With commentary and guidance from Taylor factory pros, the Where Do I Start series will help you find the right guitar according to price, sound, and playing style.

Website: https://www.taylorguitars.com/
We talk to guitar players all the time, the common question is; “I got around $2,000.00 for a good guitar, where do I start?” That’s a great question. When looking at buying a guitar around $2,000.00 you really broaden up your choices. It is the entry point for all solid wood guitars, you get different body shape choices and you get Tonewood pairings that can flavor the sound for any solid music you are going to play.

Now let me show you a few guitars around $2,000.00 in that price point within the Taylor line.

This is a Taylor 314ce and notice the “c” and the “e” in the model number, “c” stands for cutaway, making this guitar easy to play up in the upper register and the “e” stands for electronics. This guitar is not built with the Taylor ES2 system. One of the most dynamic pickups on the market.
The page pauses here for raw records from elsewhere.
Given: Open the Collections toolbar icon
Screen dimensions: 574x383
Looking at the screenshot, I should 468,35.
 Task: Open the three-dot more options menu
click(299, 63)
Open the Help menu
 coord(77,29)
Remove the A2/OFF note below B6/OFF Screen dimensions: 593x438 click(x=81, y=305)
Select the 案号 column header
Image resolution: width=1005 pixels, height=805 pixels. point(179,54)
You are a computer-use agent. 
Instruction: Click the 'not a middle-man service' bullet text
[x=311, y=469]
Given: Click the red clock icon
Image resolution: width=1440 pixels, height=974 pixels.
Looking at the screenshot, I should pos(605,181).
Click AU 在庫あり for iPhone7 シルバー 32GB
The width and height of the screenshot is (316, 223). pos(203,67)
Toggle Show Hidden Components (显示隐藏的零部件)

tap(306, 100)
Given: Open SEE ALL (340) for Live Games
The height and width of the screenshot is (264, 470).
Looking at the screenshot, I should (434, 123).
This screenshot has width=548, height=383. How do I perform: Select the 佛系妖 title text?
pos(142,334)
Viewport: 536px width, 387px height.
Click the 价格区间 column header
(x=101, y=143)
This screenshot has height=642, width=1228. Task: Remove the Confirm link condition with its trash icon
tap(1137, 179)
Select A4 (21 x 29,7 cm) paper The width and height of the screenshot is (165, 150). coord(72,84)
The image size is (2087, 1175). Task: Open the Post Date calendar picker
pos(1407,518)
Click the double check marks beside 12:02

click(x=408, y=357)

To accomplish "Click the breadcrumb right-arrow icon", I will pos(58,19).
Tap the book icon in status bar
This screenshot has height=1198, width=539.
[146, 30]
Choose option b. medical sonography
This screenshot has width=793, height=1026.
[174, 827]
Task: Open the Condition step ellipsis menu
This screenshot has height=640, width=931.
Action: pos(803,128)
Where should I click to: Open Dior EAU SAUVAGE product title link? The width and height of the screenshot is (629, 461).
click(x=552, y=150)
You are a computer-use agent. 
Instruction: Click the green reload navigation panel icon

This also comes with a Sitka Spruce top and a Solid Sapele back and sides. Mixedwood tailor innovative design and comfortable playability. This guitar is a bargain around $2,000.00.

Now the guitar I am holding here, still in the 300 Series is a 322ce 12-Fret. Now this one has a different Tonewood pairing than the one I showed you previously. This one has Solid Tasmanian Blackwood back and sides and a Solid Mahogany top. Notice I said 12-Fret, well, what is a 12-Fret? A 12-Fret is where the neck meets the body at the 12-Fret. This is Taylor’s smallest full-sized body shape making it super comfortable, super easy to play for hours on end.

Now this guitar here, back to a classic. The classic dreadnought body shape. This is a 410e-R, it has Solid Rosewood back and sides, Sitka Spruce top, great for standing up in front of a crowd, playing live, playing against other guitars. It will compete. It has got volume, it has got voice. This guitar is a killer-sounding guitar with all the classic features of a traditional dreadnought.

Here is a few takeaways from buying a guitar around $2,000.00:
Make sure it is all-solid-wood.
You have different body shape choices, find the one that is most comfortable for you; and
You have different Tonewood pairings. Make sure you get the guitar that sounds best for the style of music that you are playing.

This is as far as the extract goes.